1.3.11

Governo federal suspende concursos até o final do ano

Ministérios das Cidades, Defesa e Educação são os mais afetados na revisão do orçamento de 2011

Apesar da intenção inicial de Dilma Rousseff de preservar os programas sociais e o PAC, o governo anunciou ontem um corte orçamentário que não poupou nem o programa Minha Casa, Minha Vida, uma das prioridades da presidente. Outro item do aperto que vai refletir na vida do brasileiro é a suspensão de concursos públicos federais durante 2011.

A equipe econômica também podou R$ 18 bilhões em investimentos, previstos nas emendas parlamentares. No total, o governo estipulou um corte de R$ 50,1 bilhões para 2011. O alcance das medidas foi detalhado ontem em entrevista concedida pelos ministros Guido Mantega (Fazenda) e Miriam Belchior (Planejamento).
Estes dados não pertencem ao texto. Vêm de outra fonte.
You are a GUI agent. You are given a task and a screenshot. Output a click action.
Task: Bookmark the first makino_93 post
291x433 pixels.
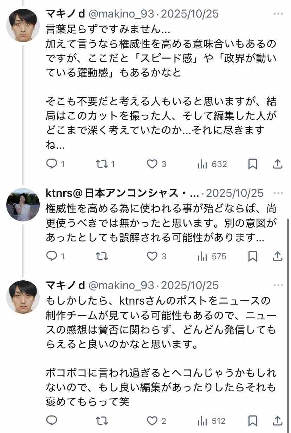tap(253, 164)
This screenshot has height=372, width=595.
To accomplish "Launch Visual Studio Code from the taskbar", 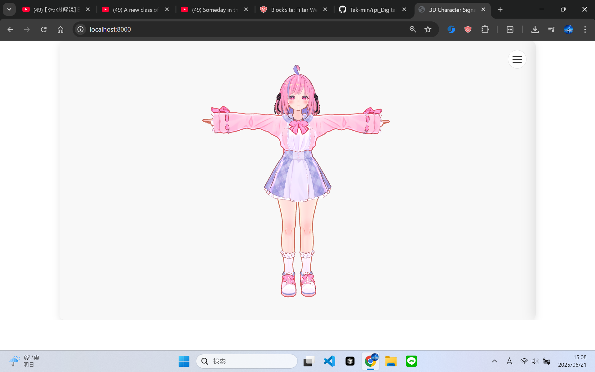I will tap(329, 361).
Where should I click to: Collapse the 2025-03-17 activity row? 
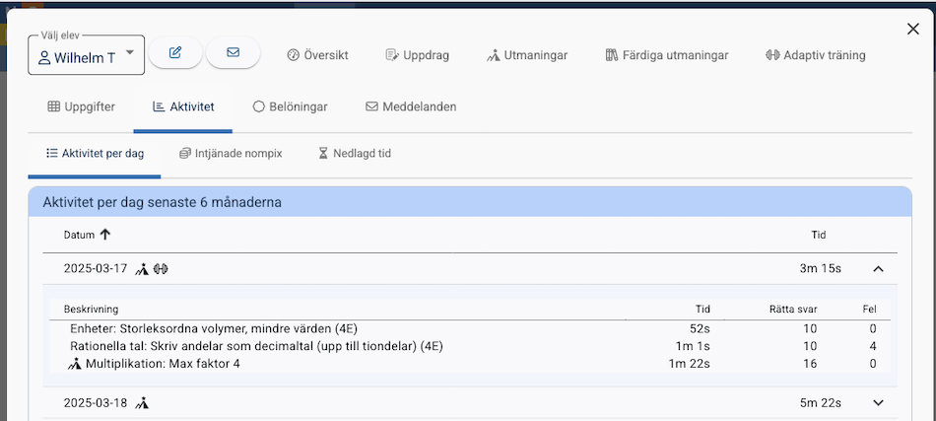click(x=879, y=268)
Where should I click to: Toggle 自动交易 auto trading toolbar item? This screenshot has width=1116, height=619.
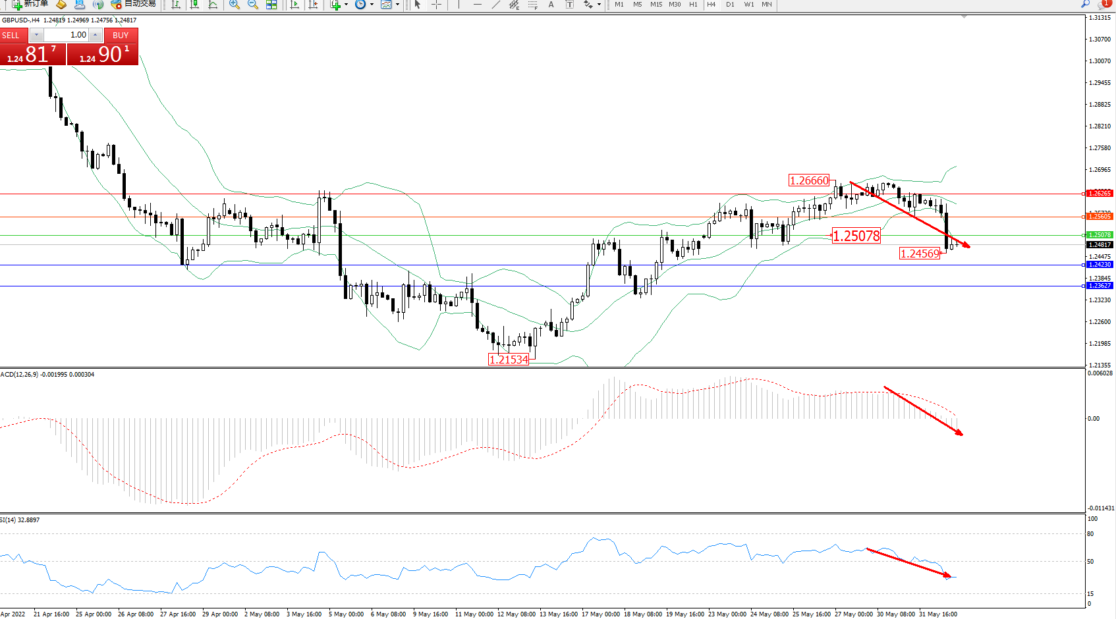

Segundo Mantega, as medidas foram concebidas para permitir o cumprimento das metas de superávit primário, segurar pressões inflacionárias e dar sustentação a um crescimento do PIB de 5,5% em 2011:

– O governo não está mudando a política econômica. Ela apenas está sendo adaptada ao novo cenário.

A maioria dos cortes está concentrada no custeio da máquina. Dos R$ 5 bilhões previstos para contratações de aprovados em concursos, R$ 3,5 bilhões serão contingenciados com a suspensão das nomeações. Mesmo as seleções previstas estão suspensas.

– Não haverá concursos este ano, nem os que estavam previstos. Só se houver alguma emergência – disse a secretária de Orçamento da pasta do Planejamento, Célia Corrêa.

Emendas parlamentares sofrem redução de 72%

A partir de hoje, técnicos da Fundação Getulio Vargas começam a analisar eventuais irregularidades nas despesas com pessoal. O governo também estima poupar outros R$ 5 bilhões no pagamento de benefícios previdenciários, abonos e seguro-desemprego.

Célia também afirmou que não haverá novos aumentos para servidores:

– Além disso, não tem como negociar novos reajustes além daquilo que já foi completamente acordado.

Os reajustes já negociados, no entanto, deverão ser cumpridos.

– Não vai haver nenhum tipo de calote este ano – garantiu Célia.

O ministério mais prejudicado foi o das Cidades, que perdeu R$ 8,5 bilhões dos R$ 21,1 bilhões programados. Defesa, Turismo e Educação também sofreram cortes, somando mais de R$ 10 bilhões. Só no Turismo, 85% dos recursos foram contingenciados.

A redução de despesas também penaliza deputados e senadores. As emendas, instrumento usado pelos congressistas para irrigar suas bases eleitorais com recursos da União, sofreram um corte de 72%.